Luz.

Luz.

segunda-feira, 1 de fevereiro de 2016

O desapego.

Quão difícil é a lição do desapego! E no entanto, a vida não ensina outra coisa momento a momento.
O tempo passa e escorre entre nossos dedos como areia. Nós parecemos um boi moroso, circulando calado e cabisbaixo em sua estreita rotina sufocante, a carregar sua carga pesada na esperança de acumular para o fim de sua jornada, mas depois, prostrado, doente, triste até o fundo da alma, ao verificar sua carga, percebe que estava repleta de ilusões e futilidades vazias.
E o boi fica a olhar o ar vazio diante de si e abana sua cauda tristemente…
Pessoas e coisas, tudo vem e vai, aparece e desaparece em nosso caminho. Um eterno vai e vem como as ondas do mar.
Fomos feitos para beijar as andorinhas, mas não para retê-las. Fomos feitos para aspirar o perfume das rosas, mas não para guardá-lo.
Somos viajantes, estamos aqui de passagem para outros destinos. Nossa estadia aqui é passageira, teremos que voltar forçosamente para nosso destino. Por que atulharmos de coisas que não podemos levar para lá? Tais coisas só atravancam nossa estadia, causam um peso inútil e muitas vezes fazem-nos desviar de nosso roteiro, causando atrasos, paradas intempestivas e um mundo sem fim de tormentos desnecessários.
Só quem cultivou o jardim da alma eterna e espalhou em seu caminho as sementes do conhecimento, do bem, do sacrifício, da luz e da humildade, poderá ser iluminado com a chama divina que provém do seio de Deus eternamente ao voltar para seu destino permanente.
O mundo repete sempre o refrão de sua ilusão demoníaca a todos que chegam e partem. Ao olhar um cemitério o olhar falso e distorcido do mundo não enxerga a mais severa advertência do destino, porém permanece em sua cegueira milenar, mas alguns olham para o céu e conhecem o caminho para as estrelas.

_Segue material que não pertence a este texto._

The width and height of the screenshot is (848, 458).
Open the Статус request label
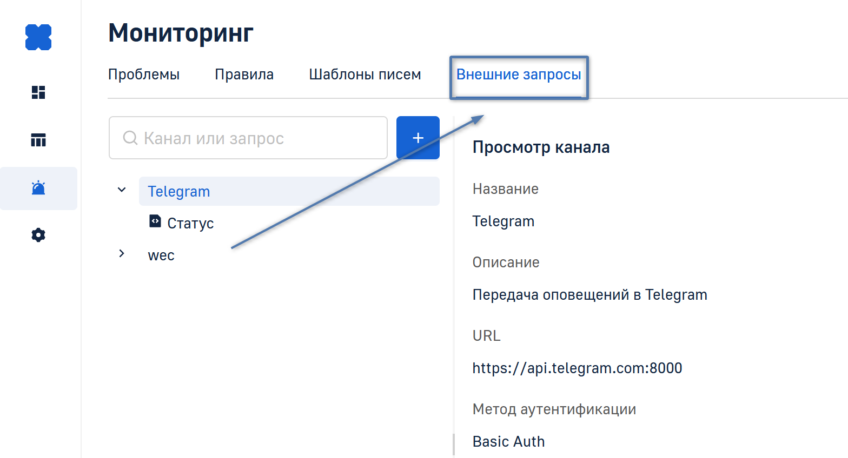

São amigos da solidão, amantes dos livros e apaixonados pela sabedoria.
Eles amam o desapego, pois conhecem a tolice de seu convite. Não palmilham o caminho torto das massas. Não ouvem a voz do momento ínfimo que passa no perpétuo giro das coisas, mas ouvem o chamado de Deus que ressoa silencioso e pertinaz dentro de si, convidando à Sua  maravilhosa luz eterna.